If approved by the Council of Ministers and parliament, the proclamation will add the Administrative Bench as the fourth bench on the existing court system along with the criminal, civil and labour benches.


A new bill that will enable citizens to take federal government institutions to the federal high courts for judicial review has reached a final stage.

Under draft for the past year, the proclamation proposes the establishment of an Administrative Bench at Federal High Courts, where citizens will lodge complaints on the decisions made by federal government institutions.

If approved by the Council of Ministers and parliament, the proclamation will add the Administrative Bench as the fourth bench on the existing court system along with the criminal, civil and labour benches.

Aiming at ensuring the provision of administrative justice, the proclamation will govern government agencies’ decision-making power, procedures and day to day activities. It also empowers the courts to revise the decisions passed by the institutions and remand the cases to be seen again.

The Administrative Bench, which will have three judges, will preside over administrative disputes lodged by citizens against all 20 ministries and agencies. However, the provision excludes decisions made by police, the military and public enterprises.

A working group with 10 members under the Advisory Council for Legal & Justice Affairs drafted the bill. Chaired by Mehari Redae (PhD), a lecturer at Addis Abeba University’s School of Law & Governance Studies, the Legislative Procedure & Administrative Justice Reform Working Group is tasked with writing an administrative law to ensure administrative justice.

The group started operations by identifying the major problems in administrative justice and found that directives that were issued by different government institutions were the leading cause of the problem, according to Abduletif Kedir, the vice secretariat of the Legal Reform Working Group.


“There have been multiple administrative drafts that had been prepared by different government offices over the past years that were never legislated,” said Abduletif.

But as the working group found the drafts to be incomplete, lacking clarity and structurally wrong, it decided to draft a whole new proclamation, according to him.

In principle, administrative institutions have a delegated power to issue laws, as they are closer to the problem. Parliament, which is the main legislative organ of the state, neither has the time nor the expertise to address all necessary details.

However, in practice, the institutions passed directives that violated other laws and passed laws on matters that were outside of their jurisdiction, according to Abduletif.


The draft proclamation proposes that any decision made by the administrative institutions that establish rights and duties should be regarded as a directive.
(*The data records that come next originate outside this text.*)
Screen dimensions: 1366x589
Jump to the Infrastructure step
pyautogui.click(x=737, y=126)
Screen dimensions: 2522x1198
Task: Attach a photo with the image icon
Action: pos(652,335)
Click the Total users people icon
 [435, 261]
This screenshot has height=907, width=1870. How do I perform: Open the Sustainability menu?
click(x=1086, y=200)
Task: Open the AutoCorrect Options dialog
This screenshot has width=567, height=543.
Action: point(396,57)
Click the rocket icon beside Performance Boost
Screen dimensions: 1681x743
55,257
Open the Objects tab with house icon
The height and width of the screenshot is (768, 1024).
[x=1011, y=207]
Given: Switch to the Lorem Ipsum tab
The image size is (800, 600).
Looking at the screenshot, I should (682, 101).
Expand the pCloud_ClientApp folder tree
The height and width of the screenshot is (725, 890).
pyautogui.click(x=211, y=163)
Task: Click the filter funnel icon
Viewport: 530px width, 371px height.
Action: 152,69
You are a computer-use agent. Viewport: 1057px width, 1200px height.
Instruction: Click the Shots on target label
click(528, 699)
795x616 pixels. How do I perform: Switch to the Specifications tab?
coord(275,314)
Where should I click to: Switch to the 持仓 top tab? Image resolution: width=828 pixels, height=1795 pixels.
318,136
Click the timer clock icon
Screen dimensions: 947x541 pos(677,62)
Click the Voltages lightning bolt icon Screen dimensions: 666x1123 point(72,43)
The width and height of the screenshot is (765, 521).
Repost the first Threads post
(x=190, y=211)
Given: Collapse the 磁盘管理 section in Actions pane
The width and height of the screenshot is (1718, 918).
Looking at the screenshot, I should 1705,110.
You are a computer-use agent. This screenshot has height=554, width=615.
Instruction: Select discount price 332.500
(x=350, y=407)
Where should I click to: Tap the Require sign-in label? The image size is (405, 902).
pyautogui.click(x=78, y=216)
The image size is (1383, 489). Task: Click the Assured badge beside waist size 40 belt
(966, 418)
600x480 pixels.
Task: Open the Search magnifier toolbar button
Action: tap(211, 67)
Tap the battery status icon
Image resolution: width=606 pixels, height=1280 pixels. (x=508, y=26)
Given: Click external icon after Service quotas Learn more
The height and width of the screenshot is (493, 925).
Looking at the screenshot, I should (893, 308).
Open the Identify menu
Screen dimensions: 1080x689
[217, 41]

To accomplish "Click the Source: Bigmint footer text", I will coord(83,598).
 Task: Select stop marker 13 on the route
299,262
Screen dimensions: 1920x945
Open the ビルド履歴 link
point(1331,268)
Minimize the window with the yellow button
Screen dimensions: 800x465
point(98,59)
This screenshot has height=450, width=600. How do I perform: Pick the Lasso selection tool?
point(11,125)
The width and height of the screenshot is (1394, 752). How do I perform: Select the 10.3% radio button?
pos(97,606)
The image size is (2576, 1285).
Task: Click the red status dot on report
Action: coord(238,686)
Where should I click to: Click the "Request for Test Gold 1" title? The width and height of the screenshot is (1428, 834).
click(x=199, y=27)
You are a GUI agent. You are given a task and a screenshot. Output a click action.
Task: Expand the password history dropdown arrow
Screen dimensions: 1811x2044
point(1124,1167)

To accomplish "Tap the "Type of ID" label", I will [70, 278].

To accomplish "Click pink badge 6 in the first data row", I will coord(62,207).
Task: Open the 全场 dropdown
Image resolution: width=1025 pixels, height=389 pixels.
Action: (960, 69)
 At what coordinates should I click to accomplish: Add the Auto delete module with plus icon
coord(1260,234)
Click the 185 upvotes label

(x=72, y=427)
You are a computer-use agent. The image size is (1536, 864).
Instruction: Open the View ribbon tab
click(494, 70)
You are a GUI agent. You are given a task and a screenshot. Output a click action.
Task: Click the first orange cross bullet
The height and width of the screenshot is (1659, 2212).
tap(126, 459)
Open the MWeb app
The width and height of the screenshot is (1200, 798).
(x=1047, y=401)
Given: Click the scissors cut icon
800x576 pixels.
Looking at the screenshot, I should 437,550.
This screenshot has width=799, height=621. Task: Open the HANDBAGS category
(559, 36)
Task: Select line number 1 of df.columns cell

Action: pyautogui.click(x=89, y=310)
However, the law exempts decisions that govern the internal working structure of institutions from being considered as directives.

“There is a lack of clarity as administrative institutions pass decisions in the forms of circular letters, manuals and guidelines,” said Abduletif.

Decisions that govern the public, in general, are regarded as directives and should be passed after fulfilling specific criteria, according to the bill.


The bill also proposes a new procedure that will make administrative institutions make the proposed directives available for public discussion for not less than a month in order to receive feedback.

The bill also tries to address the accessibility of the directives after they come into effect and prohibits the applicability of any directive before it is made available to the public.

At the very least, the directive should be submitted to the Office of the Attorney General or be posted on its website for it to be implemented, according to Abduletif.

Any directive that was made without fulfilling the above criteria is subject to judicial review, and citizens can ask for the annulment of the directive at the Federal High Court Administrative Bench within three months after the directive is passed, according to the bill.

When reviewing a directive, the Administrative Bench will only ensure that it is in line with the principle of legality; whether or not the subject matter of the directive is within the power of the institution; and identify if necessary procedures were fulfilled before the passing of the directive.

If the Administrative Bench finds that the directive was passed in violation of any of the above principles, it can cancel the directive and order the institution to enact a new directive fulfilling the principles.

The other major issue the administrative bill tries to address is the day to day functions of administrative agencies.


Government institutions in fulfilling their duties and giving service to the public should adhere to international principles of good governance, according to Abduletif.

The bill mandates that government institutions should be transparent, reasonable, act in good faith, pass decisions on time and be non-discriminatory.

It also requires government institutions to give receipts whenever they receive a demand for service and reply to the requests in writing.

The bill empowers any person who believes that a decision made by government agencies was not in respect to these principles and procedures to lodge complaints to the Administrative Bench within one month from the date the decision has been passed.

However, with the view of prohibiting the abuse of such provisions and limiting a large number of cases that could end up at the Administrative Bench, the bill only allows people to lodge their complaints at the court after they have exhausted internal procedures of the specific institution to solve their case.

The Administrative Bench, similar to its judicial power in reviewing directives, does not review the merits of a particular case but rather ensures that an institution of government has followed necessary procedures before the passing of the decision. The court will either sustain the decision or order the institution to review its decision and remand the case.

The first draft of the law was opened for stakeholder discussion on July 20, 2019. The team expects to table the bill to the Council of Ministers this August and the legislation to be voted on this October when parliament returns from recess.